[Opening Supplied data section]

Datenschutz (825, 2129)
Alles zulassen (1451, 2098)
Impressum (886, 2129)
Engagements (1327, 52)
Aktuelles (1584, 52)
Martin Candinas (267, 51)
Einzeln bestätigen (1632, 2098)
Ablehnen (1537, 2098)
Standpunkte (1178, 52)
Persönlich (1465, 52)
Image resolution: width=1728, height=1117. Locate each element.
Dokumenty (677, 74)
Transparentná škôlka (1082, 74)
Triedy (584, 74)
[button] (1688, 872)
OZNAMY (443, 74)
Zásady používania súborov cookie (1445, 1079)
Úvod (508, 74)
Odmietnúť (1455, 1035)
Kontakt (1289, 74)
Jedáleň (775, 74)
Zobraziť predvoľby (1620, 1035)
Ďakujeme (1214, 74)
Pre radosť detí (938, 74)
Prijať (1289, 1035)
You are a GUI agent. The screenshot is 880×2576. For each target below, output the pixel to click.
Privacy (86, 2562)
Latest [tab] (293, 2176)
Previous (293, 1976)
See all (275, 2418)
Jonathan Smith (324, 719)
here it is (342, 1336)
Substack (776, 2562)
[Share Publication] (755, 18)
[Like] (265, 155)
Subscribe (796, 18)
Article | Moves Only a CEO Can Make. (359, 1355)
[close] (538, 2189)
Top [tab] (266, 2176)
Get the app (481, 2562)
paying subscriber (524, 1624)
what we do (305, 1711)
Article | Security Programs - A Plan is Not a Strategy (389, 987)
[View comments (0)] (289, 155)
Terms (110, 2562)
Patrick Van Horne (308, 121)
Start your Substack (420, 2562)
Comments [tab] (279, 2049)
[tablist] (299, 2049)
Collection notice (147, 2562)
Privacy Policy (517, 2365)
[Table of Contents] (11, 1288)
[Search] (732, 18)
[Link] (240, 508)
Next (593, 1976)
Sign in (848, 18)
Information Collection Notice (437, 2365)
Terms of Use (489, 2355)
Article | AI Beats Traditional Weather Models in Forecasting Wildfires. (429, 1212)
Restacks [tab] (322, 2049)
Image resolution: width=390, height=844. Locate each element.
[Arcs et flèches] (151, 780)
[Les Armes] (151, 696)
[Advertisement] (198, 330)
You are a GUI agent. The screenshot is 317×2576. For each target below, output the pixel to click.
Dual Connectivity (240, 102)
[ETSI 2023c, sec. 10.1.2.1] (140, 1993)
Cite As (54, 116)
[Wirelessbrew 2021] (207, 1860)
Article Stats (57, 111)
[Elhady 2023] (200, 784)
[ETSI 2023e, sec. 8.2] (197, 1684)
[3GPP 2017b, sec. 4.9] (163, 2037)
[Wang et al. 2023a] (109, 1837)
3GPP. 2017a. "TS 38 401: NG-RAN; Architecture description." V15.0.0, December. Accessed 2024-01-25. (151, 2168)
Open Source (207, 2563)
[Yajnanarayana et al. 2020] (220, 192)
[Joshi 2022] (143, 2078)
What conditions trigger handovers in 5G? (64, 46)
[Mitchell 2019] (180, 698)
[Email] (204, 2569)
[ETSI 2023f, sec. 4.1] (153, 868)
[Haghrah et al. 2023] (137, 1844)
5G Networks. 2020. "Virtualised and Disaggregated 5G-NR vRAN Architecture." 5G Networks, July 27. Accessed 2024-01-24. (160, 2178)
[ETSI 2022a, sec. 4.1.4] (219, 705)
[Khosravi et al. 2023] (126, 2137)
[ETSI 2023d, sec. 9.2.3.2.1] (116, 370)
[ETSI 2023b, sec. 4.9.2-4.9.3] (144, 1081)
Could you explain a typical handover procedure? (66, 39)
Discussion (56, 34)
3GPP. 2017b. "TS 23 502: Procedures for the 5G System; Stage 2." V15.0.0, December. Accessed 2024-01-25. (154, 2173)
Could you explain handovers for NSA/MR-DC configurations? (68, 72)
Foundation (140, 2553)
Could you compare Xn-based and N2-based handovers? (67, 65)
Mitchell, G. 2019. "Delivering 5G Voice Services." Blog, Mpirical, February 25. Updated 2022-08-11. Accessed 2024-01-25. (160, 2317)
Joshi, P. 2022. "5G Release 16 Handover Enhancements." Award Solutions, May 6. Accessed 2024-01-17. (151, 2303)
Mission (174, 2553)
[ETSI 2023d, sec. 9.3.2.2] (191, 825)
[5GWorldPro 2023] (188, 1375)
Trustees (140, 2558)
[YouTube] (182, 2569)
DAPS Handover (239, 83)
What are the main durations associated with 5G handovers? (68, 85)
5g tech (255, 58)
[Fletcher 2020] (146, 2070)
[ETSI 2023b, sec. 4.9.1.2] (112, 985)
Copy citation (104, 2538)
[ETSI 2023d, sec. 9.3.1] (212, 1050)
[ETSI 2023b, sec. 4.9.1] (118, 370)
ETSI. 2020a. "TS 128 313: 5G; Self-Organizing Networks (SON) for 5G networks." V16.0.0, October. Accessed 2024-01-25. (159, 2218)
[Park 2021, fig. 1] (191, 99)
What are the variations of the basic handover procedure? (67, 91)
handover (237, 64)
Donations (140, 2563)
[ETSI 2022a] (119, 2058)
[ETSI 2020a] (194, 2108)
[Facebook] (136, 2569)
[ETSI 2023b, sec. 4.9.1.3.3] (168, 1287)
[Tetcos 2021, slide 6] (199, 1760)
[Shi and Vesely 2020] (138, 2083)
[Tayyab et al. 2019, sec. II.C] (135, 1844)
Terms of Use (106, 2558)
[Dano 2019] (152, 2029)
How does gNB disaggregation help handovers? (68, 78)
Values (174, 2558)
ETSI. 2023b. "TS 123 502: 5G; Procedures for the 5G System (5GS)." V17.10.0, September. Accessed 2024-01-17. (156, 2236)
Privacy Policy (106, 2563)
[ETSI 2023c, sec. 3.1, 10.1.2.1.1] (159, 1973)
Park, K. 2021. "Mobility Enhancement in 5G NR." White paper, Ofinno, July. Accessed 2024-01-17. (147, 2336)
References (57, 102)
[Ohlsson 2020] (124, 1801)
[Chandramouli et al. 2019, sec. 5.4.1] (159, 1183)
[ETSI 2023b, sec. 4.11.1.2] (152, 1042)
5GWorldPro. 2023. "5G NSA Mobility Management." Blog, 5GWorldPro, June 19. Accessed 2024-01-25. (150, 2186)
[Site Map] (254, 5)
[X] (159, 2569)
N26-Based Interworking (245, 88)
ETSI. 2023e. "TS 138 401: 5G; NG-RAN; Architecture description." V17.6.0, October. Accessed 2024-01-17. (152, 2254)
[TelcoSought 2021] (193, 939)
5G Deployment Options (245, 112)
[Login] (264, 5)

[Closing Supplied data section]

* Task objective *
Could you write out all of the data again, exactly as given?

* Solution to this task *
Datenschutz (825, 2129)
Alles zulassen (1451, 2098)
Impressum (886, 2129)
Engagements (1327, 52)
Aktuelles (1584, 52)
Martin Candinas (267, 51)
Einzeln bestätigen (1632, 2098)
Ablehnen (1537, 2098)
Standpunkte (1178, 52)
Persönlich (1465, 52)
Image resolution: width=1728, height=1117. Locate each element.
Dokumenty (677, 74)
Transparentná škôlka (1082, 74)
Triedy (584, 74)
[button] (1688, 872)
OZNAMY (443, 74)
Zásady používania súborov cookie (1445, 1079)
Úvod (508, 74)
Odmietnúť (1455, 1035)
Kontakt (1289, 74)
Jedáleň (775, 74)
Zobraziť predvoľby (1620, 1035)
Ďakujeme (1214, 74)
Pre radosť detí (938, 74)
Prijať (1289, 1035)
You are a GUI agent. The screenshot is 880×2576. For each target below, output the pixel to click.
Privacy (86, 2562)
Latest [tab] (293, 2176)
Previous (293, 1976)
See all (275, 2418)
Jonathan Smith (324, 719)
here it is (342, 1336)
Substack (776, 2562)
[Share Publication] (755, 18)
[Like] (265, 155)
Subscribe (796, 18)
Article | Moves Only a CEO Can Make. (359, 1355)
[close] (538, 2189)
Top [tab] (266, 2176)
Get the app (481, 2562)
paying subscriber (524, 1624)
what we do (305, 1711)
Article | Security Programs - A Plan is Not a Strategy (389, 987)
[View comments (0)] (289, 155)
Terms (110, 2562)
Patrick Van Horne (308, 121)
Start your Substack (420, 2562)
Comments [tab] (279, 2049)
[tablist] (299, 2049)
Collection notice (147, 2562)
Privacy Policy (517, 2365)
[Table of Contents] (11, 1288)
[Search] (732, 18)
[Link] (240, 508)
Next (593, 1976)
Sign in (848, 18)
Information Collection Notice (437, 2365)
Terms of Use (489, 2355)
Article | AI Beats Traditional Weather Models in Forecasting Wildfires. (429, 1212)
Restacks [tab] (322, 2049)
Image resolution: width=390, height=844. Locate each element.
[Arcs et flèches] (151, 780)
[Les Armes] (151, 696)
[Advertisement] (198, 330)
You are a GUI agent. The screenshot is 317×2576. For each target below, output the pixel to click.
Dual Connectivity (240, 102)
[ETSI 2023c, sec. 10.1.2.1] (140, 1993)
Cite As (54, 116)
[Wirelessbrew 2021] (207, 1860)
Article Stats (57, 111)
[Elhady 2023] (200, 784)
[ETSI 2023e, sec. 8.2] (197, 1684)
[3GPP 2017b, sec. 4.9] (163, 2037)
[Wang et al. 2023a] (109, 1837)
3GPP. 2017a. "TS 38 401: NG-RAN; Architecture description." V15.0.0, December. Accessed 2024-01-25. (151, 2168)
Open Source (207, 2563)
[Yajnanarayana et al. 2020] (220, 192)
[Joshi 2022] (143, 2078)
What conditions trigger handovers in 5G? (64, 46)
[Mitchell 2019] (180, 698)
[Email] (204, 2569)
[ETSI 2023f, sec. 4.1] (153, 868)
[Haghrah et al. 2023] (137, 1844)
5G Networks. 2020. "Virtualised and Disaggregated 5G-NR vRAN Architecture." 5G Networks, July 27. Accessed 2024-01-24. (160, 2178)
[ETSI 2022a, sec. 4.1.4] (219, 705)
[Khosravi et al. 2023] (126, 2137)
[ETSI 2023d, sec. 9.2.3.2.1] (116, 370)
[ETSI 2023b, sec. 4.9.2-4.9.3] (144, 1081)
Could you explain a typical handover procedure? (66, 39)
Discussion (56, 34)
3GPP. 2017b. "TS 23 502: Procedures for the 5G System; Stage 2." V15.0.0, December. Accessed 2024-01-25. (154, 2173)
Could you explain handovers for NSA/MR-DC configurations? (68, 72)
Foundation (140, 2553)
Could you compare Xn-based and N2-based handovers? (67, 65)
Mitchell, G. 2019. "Delivering 5G Voice Services." Blog, Mpirical, February 25. Updated 2022-08-11. Accessed 2024-01-25. (160, 2317)
Joshi, P. 2022. "5G Release 16 Handover Enhancements." Award Solutions, May 6. Accessed 2024-01-17. (151, 2303)
Mission (174, 2553)
[ETSI 2023d, sec. 9.3.2.2] (191, 825)
[5GWorldPro 2023] (188, 1375)
Trustees (140, 2558)
[YouTube] (182, 2569)
DAPS Handover (239, 83)
What are the main durations associated with 5G handovers? (68, 85)
5g tech (255, 58)
[Fletcher 2020] (146, 2070)
[ETSI 2023b, sec. 4.9.1.2] (112, 985)
Copy citation (104, 2538)
[ETSI 2023d, sec. 9.3.1] (212, 1050)
[ETSI 2023b, sec. 4.9.1] (118, 370)
ETSI. 2020a. "TS 128 313: 5G; Self-Organizing Networks (SON) for 5G networks." V16.0.0, October. Accessed 2024-01-25. (159, 2218)
[Park 2021, fig. 1] (191, 99)
What are the variations of the basic handover procedure? (67, 91)
handover (237, 64)
Donations (140, 2563)
[ETSI 2022a] (119, 2058)
[ETSI 2020a] (194, 2108)
[Facebook] (136, 2569)
[ETSI 2023b, sec. 4.9.1.3.3] (168, 1287)
[Tetcos 2021, slide 6] (199, 1760)
[Shi and Vesely 2020] (138, 2083)
[Tayyab et al. 2019, sec. II.C] (135, 1844)
Terms of Use (106, 2558)
[Dano 2019] (152, 2029)
How does gNB disaggregation help handovers? (68, 78)
Values (174, 2558)
ETSI. 2023b. "TS 123 502: 5G; Procedures for the 5G System (5GS)." V17.10.0, September. Accessed 2024-01-17. (156, 2236)
Privacy Policy (106, 2563)
[ETSI 2023c, sec. 3.1, 10.1.2.1.1] (159, 1973)
Park, K. 2021. "Mobility Enhancement in 5G NR." White paper, Ofinno, July. Accessed 2024-01-17. (147, 2336)
References (57, 102)
[Ohlsson 2020] (124, 1801)
[Chandramouli et al. 2019, sec. 5.4.1] (159, 1183)
[ETSI 2023b, sec. 4.11.1.2] (152, 1042)
5GWorldPro. 2023. "5G NSA Mobility Management." Blog, 5GWorldPro, June 19. Accessed 2024-01-25. (150, 2186)
[Site Map] (254, 5)
[X] (159, 2569)
N26-Based Interworking (245, 88)
ETSI. 2023e. "TS 138 401: 5G; NG-RAN; Architecture description." V17.6.0, October. Accessed 2024-01-17. (152, 2254)
[TelcoSought 2021] (193, 939)
5G Deployment Options (245, 112)
[Login] (264, 5)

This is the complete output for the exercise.